По его ботинкам бегали солнечные зайчики, прыгали ему на лицо, и казалось, будто Хануман гримасничал.
– Наши деньги подходят к концу, Юдж. Зиму на них не протянем. Надо решать, куда ехать на последнее… В Фарсетруп или Копен… или куда…
– Хускего, – сказал я твердо, – надо ехать в Хускего! Близко и надежно.
– Это хороший вариант, – согласился Ханни и тут же скис: – Но не уйдем же мы с пустыми руками? Юдж, неужели не вернем свои бабки?
– Мне на это наплевать, – искренне ответил я.
– Мэн, я тебя не понимаю, – вздохнул Ханни. – В нас так много общего, и все равно иногда я тебя не понимаю совсем.

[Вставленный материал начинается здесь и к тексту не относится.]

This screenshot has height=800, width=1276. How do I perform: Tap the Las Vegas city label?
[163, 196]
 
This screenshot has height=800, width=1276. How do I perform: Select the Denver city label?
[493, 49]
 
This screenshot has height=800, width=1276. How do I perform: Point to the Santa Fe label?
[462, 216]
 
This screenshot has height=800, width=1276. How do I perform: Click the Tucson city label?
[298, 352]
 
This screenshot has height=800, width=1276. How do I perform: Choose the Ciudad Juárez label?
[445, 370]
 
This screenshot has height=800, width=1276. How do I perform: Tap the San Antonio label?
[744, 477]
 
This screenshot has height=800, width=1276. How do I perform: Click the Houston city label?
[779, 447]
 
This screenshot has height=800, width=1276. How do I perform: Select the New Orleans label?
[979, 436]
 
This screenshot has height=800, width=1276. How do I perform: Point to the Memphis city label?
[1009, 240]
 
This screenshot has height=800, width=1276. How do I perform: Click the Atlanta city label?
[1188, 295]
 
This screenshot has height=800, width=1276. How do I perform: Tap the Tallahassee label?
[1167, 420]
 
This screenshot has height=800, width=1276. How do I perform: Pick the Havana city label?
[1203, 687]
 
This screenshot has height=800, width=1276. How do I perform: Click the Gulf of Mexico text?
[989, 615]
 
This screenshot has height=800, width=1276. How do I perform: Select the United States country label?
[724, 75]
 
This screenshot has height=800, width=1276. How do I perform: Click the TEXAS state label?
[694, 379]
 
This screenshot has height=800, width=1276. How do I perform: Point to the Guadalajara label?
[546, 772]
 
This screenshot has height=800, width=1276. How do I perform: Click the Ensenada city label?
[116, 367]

Ты как лунатик!
Надолго зарядили дожди. Пили чай с грибками, часами играли в шахматы. Хануман думал, как обобрать Михаила, пока тот думал, как запустить свои лапы в его карман. Не знаю, насколько отчетливо это понимал Хануман. Он шмыгал носом, открывал атлас, закрывал, морщился. Однажды он встал и, не говоря ни слова, ушел наверх, бросив партию в самом развитии интриги. Я сидел и ждал его… целый час! Солнце то проступало, то пряталось. Фигуры на доске то наливались объемом, то делались плоскими. Камыш шептал. Листва шелестела. Черно-белая кристаллическая изнанка проступала сквозь вещи, стены, стекло. Хануман так и не вернулся.

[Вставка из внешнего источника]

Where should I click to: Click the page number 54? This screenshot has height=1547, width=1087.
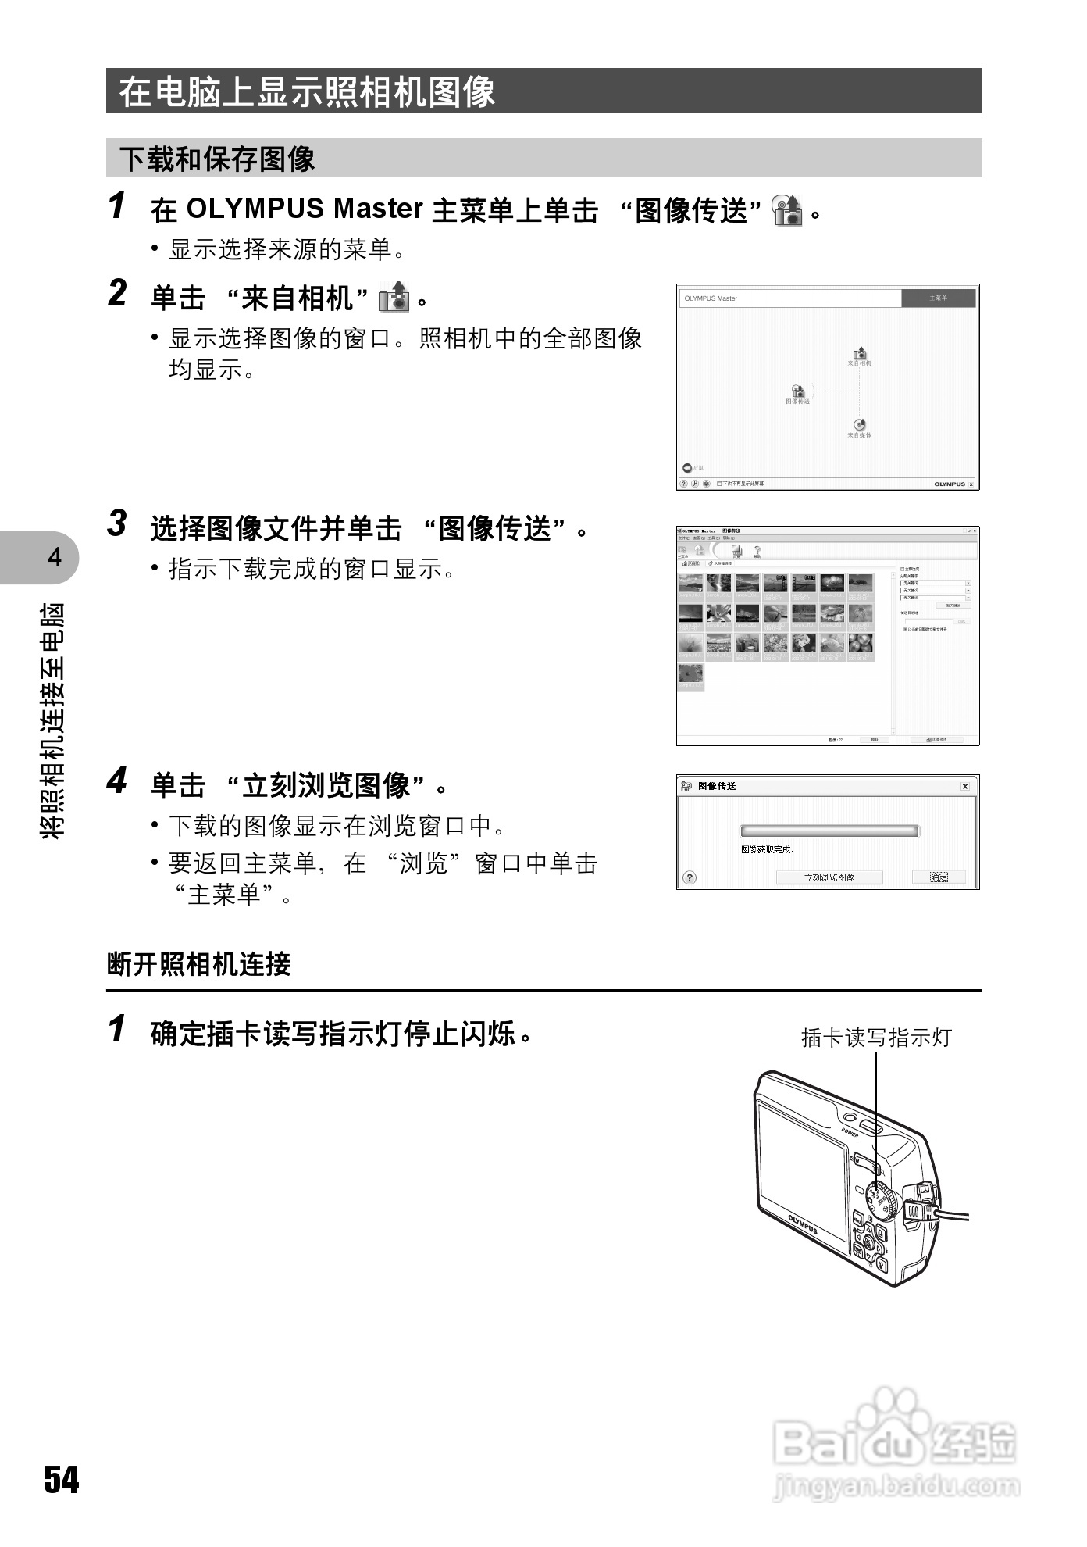tap(61, 1479)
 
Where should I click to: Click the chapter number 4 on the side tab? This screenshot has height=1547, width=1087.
tap(54, 557)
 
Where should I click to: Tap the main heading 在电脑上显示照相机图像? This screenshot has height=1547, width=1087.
tap(307, 91)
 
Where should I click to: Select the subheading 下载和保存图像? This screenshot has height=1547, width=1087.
tap(217, 159)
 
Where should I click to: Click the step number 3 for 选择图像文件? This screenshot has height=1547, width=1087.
tap(117, 523)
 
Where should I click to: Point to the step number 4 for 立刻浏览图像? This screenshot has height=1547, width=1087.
tap(117, 781)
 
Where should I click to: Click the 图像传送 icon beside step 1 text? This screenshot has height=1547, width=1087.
tap(787, 209)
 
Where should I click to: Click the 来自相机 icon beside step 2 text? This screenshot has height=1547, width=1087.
tap(394, 298)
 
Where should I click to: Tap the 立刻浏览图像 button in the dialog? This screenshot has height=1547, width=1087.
tap(829, 877)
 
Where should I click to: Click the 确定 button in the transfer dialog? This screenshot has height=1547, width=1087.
tap(939, 877)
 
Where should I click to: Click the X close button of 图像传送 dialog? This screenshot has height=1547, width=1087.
tap(965, 786)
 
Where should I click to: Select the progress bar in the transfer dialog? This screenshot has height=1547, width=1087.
tap(829, 831)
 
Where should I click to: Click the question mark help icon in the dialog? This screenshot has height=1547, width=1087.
tap(689, 877)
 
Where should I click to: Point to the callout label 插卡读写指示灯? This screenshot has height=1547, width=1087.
tap(876, 1038)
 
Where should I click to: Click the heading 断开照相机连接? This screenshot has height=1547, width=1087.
tap(199, 964)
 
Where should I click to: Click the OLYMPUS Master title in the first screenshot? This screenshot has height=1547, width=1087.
tap(711, 298)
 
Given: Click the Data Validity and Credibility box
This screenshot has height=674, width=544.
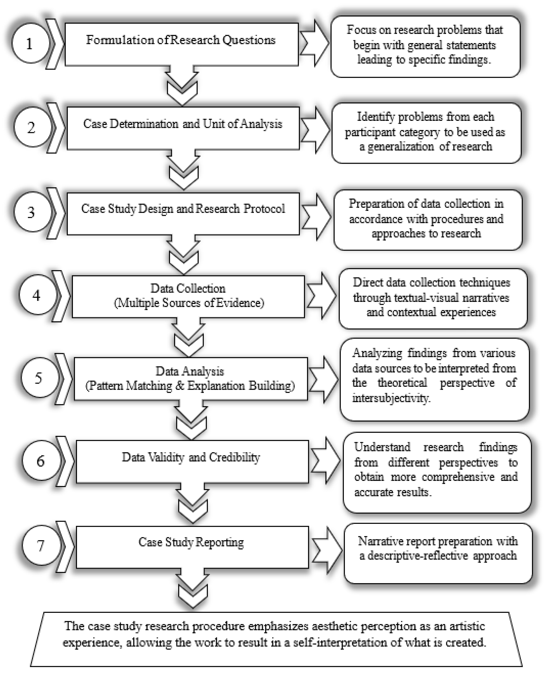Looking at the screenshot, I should coord(192,461).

Это была последняя наша партия.
Михаил бывал в порту, впадал там в идиотическую задумчивость, пил пиво, глядя вдаль, чесал грудину; тяжелое мрачное море вздыхало, поднималось и опускалось. Стихия манила Михаила. Так он решил купить лодку. По-другому и быть не могло: ему нужно было переехать сюда, в захолустье, чтобы найти еще один способ, как потратить чужие деньги. Он спать не мог, зная, что там, наверху, в карманах Ханумана и Ваньки есть какие-то деньги. Он дергался на любое шуршание! Даже если я просто листал журнал, ему казалось, что кто-то шуршит купюрами, пересчитывает деньги. Одного этого было достаточно, чтобы его тут же бросило в пот! Даже если мы с Иваном и Машей играли в дурака. Карты с шелестом разлетались по столику, и это тревожило его воображение. Он недоброжелательно поглядывал в нашу сторону. Поглядывал так, будто пытался уличить нас, поймать на том, что мы все-таки не карты раздавали, а купюры. Он не одобрял почему-то игру в карты. Причем если играли мы с Иваном, то он находил повод нас за чем-нибудь заслать, придумывал какое-нибудь дело, в котором ему требовалась наша помощь, но особенно ему не нравилось, когда с нами играла Мария. Тут он прямо изводился. Начинал стрелять глазищами. А вечером устраивал ей выволочку. Он с болью смотрел, как Хануман достает деньги из кармана, дает мне, чтобы я чего-нибудь купил, – Михаил ерзал, дергался, расплывался в нервной улыбочке, предлагал подкинуть на мопеде, говорил, что сам сгоняет, лишь бы заполучить деньги себе, пощупать хотя бы… В чьих-то карманах лежат деньги, и ничего с этим не поделать. Рано или поздно эти деньги потратят – не он и не для него. Эти мысли не давали покоя Потапову. Мучился, потел и, наконец, объявил, что ему пришла в голову гениальная, как он сказал, идея: купить лодку, сделать кабину, повесить мотор и продать как катер! Он считал, что можно будет насобирать материала, который валялся там и тут, только надо было походить, наскрести с миру по нитке, щепка к щепке, гвоздик к гвоздику, покрасить, поставить скоростной мотор, который тоже можно было где-нибудь раздобыть, и продать такую лодку потом штук за двадцать пять или даже тридцать!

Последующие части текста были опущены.